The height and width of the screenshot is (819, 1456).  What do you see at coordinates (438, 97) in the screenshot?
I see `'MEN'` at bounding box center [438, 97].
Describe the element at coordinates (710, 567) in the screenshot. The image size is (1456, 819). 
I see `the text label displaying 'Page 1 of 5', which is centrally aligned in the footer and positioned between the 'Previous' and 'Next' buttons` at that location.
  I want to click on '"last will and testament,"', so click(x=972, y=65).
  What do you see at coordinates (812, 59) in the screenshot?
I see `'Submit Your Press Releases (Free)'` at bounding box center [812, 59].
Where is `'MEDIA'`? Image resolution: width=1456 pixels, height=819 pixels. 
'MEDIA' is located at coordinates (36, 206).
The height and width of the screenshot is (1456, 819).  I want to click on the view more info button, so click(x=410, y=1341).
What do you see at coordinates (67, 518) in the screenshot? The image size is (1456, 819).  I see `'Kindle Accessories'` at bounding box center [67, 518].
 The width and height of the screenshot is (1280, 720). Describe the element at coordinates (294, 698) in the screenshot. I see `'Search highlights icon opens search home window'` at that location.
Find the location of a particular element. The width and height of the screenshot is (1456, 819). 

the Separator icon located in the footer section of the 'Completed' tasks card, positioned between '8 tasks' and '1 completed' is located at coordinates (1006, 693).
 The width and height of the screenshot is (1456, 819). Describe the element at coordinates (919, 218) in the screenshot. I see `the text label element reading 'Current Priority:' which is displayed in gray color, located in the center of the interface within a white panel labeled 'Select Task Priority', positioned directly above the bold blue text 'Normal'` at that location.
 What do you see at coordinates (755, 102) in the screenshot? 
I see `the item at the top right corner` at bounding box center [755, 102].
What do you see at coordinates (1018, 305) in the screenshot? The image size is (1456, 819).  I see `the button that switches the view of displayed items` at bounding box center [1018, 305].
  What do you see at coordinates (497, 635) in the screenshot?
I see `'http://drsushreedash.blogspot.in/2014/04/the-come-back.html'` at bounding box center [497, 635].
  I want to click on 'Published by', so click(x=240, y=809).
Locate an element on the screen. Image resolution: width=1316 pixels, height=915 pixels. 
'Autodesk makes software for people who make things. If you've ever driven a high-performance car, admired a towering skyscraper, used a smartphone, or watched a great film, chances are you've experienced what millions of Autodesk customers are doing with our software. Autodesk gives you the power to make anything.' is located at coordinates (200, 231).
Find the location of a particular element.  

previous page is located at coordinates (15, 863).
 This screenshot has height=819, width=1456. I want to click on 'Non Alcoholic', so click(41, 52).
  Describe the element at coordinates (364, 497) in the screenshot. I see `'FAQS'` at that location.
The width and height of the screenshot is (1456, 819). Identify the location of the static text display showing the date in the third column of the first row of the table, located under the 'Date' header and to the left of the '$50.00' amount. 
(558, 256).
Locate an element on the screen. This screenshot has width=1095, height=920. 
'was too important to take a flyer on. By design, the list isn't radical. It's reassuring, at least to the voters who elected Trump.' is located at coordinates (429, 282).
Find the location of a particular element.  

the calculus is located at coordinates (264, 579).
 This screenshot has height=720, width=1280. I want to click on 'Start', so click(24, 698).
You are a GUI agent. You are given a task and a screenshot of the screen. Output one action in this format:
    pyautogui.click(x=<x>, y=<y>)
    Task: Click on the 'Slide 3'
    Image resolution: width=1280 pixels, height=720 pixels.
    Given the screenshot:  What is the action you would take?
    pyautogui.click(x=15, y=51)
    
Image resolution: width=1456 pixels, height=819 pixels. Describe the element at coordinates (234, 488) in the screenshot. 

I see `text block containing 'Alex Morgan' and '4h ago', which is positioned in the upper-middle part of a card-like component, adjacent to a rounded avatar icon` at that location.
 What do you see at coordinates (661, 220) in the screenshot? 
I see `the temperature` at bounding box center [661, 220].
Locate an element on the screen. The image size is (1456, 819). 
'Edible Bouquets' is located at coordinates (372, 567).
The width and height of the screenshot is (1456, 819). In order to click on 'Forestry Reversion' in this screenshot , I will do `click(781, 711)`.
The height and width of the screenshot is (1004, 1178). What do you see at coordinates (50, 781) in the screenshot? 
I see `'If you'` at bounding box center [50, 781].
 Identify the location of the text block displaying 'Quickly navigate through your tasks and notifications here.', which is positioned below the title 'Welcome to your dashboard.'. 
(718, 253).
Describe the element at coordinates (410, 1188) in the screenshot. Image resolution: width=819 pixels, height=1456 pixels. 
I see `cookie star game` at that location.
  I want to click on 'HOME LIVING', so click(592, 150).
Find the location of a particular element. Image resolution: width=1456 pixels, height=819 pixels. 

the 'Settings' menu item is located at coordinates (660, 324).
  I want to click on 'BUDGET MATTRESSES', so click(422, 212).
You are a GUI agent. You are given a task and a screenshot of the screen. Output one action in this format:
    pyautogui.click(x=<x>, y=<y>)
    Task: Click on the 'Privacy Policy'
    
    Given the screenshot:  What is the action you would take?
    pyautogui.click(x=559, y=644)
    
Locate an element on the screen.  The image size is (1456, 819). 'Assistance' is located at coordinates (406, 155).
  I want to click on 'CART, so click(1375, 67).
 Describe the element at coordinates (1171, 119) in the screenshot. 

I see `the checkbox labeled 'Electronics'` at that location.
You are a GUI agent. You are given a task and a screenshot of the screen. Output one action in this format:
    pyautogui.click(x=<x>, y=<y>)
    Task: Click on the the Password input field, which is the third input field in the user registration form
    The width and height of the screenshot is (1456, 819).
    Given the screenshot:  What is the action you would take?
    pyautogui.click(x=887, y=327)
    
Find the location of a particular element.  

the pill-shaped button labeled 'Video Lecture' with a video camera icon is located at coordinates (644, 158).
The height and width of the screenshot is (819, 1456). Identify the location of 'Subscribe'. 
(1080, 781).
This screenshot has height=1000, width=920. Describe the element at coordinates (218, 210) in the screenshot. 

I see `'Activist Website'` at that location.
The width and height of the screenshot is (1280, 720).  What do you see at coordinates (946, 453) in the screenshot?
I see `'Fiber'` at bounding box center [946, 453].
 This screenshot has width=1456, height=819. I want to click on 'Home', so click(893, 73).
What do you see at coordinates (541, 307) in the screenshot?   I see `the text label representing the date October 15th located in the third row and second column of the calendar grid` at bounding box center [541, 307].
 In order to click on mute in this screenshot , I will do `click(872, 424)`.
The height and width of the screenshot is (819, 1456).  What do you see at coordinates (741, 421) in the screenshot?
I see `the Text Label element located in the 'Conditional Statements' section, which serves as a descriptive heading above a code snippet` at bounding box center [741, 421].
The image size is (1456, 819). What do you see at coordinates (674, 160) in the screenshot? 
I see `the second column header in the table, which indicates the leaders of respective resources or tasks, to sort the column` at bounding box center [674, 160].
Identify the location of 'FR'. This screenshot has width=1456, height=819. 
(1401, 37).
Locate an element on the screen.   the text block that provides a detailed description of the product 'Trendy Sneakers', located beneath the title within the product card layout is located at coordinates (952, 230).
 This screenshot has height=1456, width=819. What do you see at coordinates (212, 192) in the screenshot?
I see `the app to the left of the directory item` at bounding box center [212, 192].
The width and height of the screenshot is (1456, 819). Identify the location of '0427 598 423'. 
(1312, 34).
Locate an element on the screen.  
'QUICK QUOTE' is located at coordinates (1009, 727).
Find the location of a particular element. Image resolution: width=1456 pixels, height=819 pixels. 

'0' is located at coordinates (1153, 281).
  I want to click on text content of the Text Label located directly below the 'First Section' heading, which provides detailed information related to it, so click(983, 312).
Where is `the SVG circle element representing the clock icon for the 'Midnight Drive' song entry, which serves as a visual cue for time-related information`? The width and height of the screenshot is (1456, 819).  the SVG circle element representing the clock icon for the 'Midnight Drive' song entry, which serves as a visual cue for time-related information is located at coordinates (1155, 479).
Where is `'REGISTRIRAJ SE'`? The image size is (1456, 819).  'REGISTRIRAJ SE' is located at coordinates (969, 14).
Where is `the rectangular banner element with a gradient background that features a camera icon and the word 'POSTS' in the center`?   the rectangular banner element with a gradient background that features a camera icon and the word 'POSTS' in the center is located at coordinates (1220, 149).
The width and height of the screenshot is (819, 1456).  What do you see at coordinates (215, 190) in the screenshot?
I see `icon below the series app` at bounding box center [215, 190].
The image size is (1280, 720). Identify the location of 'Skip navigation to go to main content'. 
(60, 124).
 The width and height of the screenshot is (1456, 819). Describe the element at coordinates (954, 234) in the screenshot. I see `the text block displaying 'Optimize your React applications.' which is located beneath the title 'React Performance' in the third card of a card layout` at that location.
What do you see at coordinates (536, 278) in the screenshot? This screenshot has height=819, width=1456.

What the exercise asks: Retype the records from the line containing "The height and width of the screenshot is (1004, 1178)." through the line containing "center [50, 781].", keeping both of those lines.

Written response:
The height and width of the screenshot is (1004, 1178). What do you see at coordinates (50, 781) in the screenshot? 
I see `'If you'` at bounding box center [50, 781].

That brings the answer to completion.